**Partes del ejercicio:**
**1)** Copie del texto en estudio el fragmento que va desde "Al principio nuestras" hasta "del barrio.".
**2)** Según el texto en estudio, ¿quiénes fueron los compañeros de juegos habituales de quien narra?

**Texto en estudio:**
═══

A propósito de un horror acaecido en Mar del Plata.
Por María Lilia Genta
Me refiero al caso, ocurrido
recientemente en la ciudad de Mar del Plata, de una niña que cambió de
sexo ¡a los cinco años de edad!
Cualquiera sabe, sin embargo, y más
ahora que abunda la información, que hasta los seis o siete años
aproximadamente los niños están en un período de latencia sexual. Me
remito a mi estupenda infancia.
No había entonces juguetes electrónicos.
Nuestra imaginación trabajaba “a mil” como dicen ahora y cada objeto
tenía el significado que en ese momento le atribuíamos. Por razones
familiares mis compañeros de juegos habituales fueron dos varones. Uno
de mi edad y otro un año menor.
Al principio nuestras madres y tías nos
contaban historias. Además, íbamos mucho al cine. Después comenzamos a
devorar libros. Piratas, personajes del far west, caballeros de
la Tabla Redonda, caballeros cruzados, príncipes y princesas. Todo lo
representábamos, jugábamos las historias y luego cuando ya estaban
“armadas” dábamos “funciones” de teatro para nuestros mayores y chicos
del barrio.
Cuando era muy chica me gustaba
representar a piratas, príncipes y caballeros. Me manejaba bien con la
espada y encontraba “aburrido” representar a las doncellas y princesas
porque se movían poco y yo era muy inquieta.
Aclaro que nuestros padres, tíos y
amigos de la familia intervenían en nuestros juegos. Ellos recordaban
situaciones y párrafos enteros de Sandokán o el Corsario Negro. Nos
tomaban muy en serio. Recuerdo sobremesas en las que mi padre abandonaba
por un momento a los filósofos y mi madre a sus poetas de la Generación
del 27 para charlar sobre nuestras lecturas. De paso, nos señalaban los
errores geográficos o históricos de Salgari sin que por eso menguara
nuestro entusiasmo. Así nos convertimos en lectores insaciables.

═══

**Datos sin procesar:**

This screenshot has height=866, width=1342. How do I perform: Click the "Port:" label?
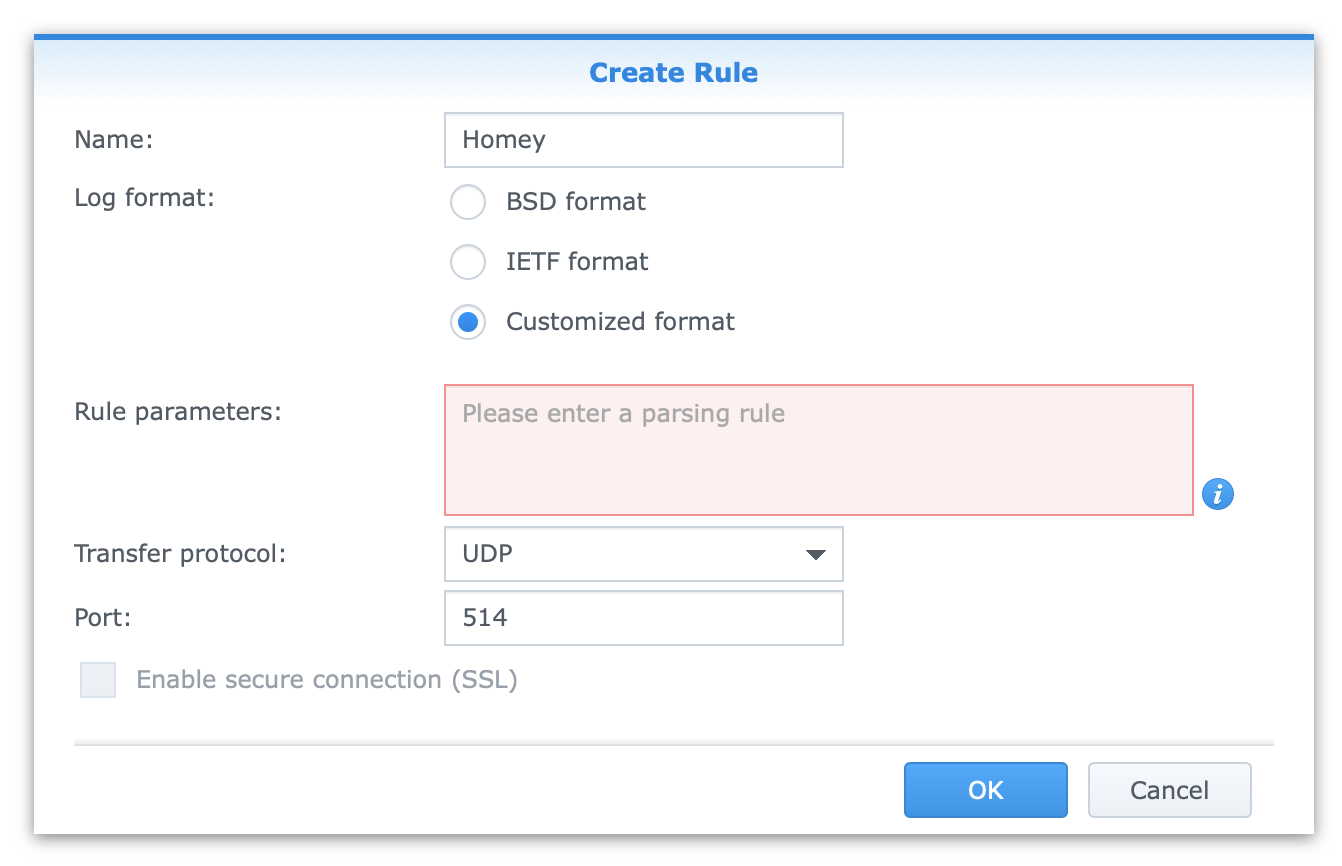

═══

**Soluciones por tarea:**
**1)**
Al principio nuestras madres y tías nos
contaban historias. Además, íbamos mucho al cine. Después comenzamos a
devorar libros. Piratas, personajes del far west, caballeros de
la Tabla Redonda, caballeros cruzados, príncipes y princesas. Todo lo
representábamos, jugábamos las historias y luego cuando ya estaban
“armadas” dábamos “funciones” de teatro para nuestros mayores y chicos
del barrio.

**2)** Dos varones, uno de su misma edad y otro un año menor.